As in the previous trial, HCV therapy had no adverse effect on HIV disease progression. Absolute CD4 cell counts decreased in both treatment groups, but CD4 percentages actually increased. Baseline CD4 cell count and use of antiretroviral therapy did not predict the likelihood of HCV treatment success, but having a detectable baseline HIV viral load was associated with SVR.

Both regimens were generally well tolerated; 12% in both arms prematurely discontinued therapy. This rate is similar to those seen in studies of patients with HCV alone using these regimens, but lower than those seen in previous studies of coinfected patients. One patient developed elevated lactic acid (a sign of mitochondrial toxicity), but did not require treatment discontinuation.

“In persons infected with HIV, the combination of peginterferon and ribavirin is superior to the combination of interferon and ribavirin in the treatment of chronic hepatitis C,” the authors concluded. “These regimens may provide clinical benefit even in the absence of virologic clearance.” They recommended that coinfected patients with advanced liver disease should continue interferon therapy even without a virological response, “since the goal of treatment is slowing the progression of liver disease rather than eradicating the virus.”

It is unclear why the pegylated interferon/ribavirin SVR was so much higher in APRICOT (40% overall) than in ACTG A5071 (27% overall). In A5071, although a good end-of-treatment response rate was seen with this regimen, the relapse rate was high. This may be because the study started patients on a lower initial dosage of ribavirin in an attempt to reduce the incidence of treatment-limiting anemia. If so, this suggests that ribavirin timing may be as important as dose. In addition, A5071 included more blacks (about 33%) than APRICOT (about 10%), a group that responds less well to interferon-based HCV therapy.

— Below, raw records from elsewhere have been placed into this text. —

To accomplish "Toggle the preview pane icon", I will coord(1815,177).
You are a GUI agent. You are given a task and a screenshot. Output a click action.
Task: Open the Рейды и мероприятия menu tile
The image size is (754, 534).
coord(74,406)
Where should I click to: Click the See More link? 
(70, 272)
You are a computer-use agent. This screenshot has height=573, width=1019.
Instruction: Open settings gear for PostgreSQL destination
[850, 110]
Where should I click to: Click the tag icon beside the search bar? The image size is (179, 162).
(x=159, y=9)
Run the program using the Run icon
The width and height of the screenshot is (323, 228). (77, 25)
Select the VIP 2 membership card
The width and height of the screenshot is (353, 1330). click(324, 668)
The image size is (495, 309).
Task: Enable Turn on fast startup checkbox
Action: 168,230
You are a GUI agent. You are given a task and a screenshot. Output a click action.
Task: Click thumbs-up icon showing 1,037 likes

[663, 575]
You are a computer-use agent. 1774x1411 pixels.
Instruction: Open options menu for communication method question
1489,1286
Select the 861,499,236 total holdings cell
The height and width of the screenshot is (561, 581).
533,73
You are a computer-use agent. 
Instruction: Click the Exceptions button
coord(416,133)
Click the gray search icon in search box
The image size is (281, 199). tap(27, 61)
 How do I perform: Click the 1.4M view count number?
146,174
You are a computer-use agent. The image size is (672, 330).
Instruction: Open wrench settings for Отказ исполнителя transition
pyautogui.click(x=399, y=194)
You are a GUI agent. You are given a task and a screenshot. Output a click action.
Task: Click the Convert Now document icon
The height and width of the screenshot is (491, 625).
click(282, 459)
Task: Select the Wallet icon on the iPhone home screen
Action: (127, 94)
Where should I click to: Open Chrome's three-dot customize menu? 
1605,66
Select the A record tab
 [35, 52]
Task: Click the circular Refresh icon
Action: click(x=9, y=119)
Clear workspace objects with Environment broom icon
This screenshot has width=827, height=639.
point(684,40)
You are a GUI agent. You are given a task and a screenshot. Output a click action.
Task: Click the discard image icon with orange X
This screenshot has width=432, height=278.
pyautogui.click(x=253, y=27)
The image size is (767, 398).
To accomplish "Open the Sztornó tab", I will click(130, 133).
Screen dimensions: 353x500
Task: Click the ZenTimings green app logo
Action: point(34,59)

While the inconsistent results of these two studies are perplexing, and point to the need for further research, the impressive results seen in the APRICOT trial -- the highest SVR rate yet seen in a coinfected population -- provide reason for renewed hope.

In an editorial in the same issue, Jean-Michel Pawlotsky, PhD, discussed the treatment of hepatitis C in “difficult-to-treat” patients including those with HIV. The APRICOT and A5071 studies “show that a sustained virologic response can be achieved with pegylated interferon-alfa and ribavirin therapy in a substantial proportion of coinfected patients,” he wrote. Although SVR rates for coinfected patients remain lower than those for patients with HCV alone, “[t]hese results, together with the poor prognosis for HIV-positive patients with HCV infection, justify broad use of antiviral therapy in the treatment of coinfected patients.”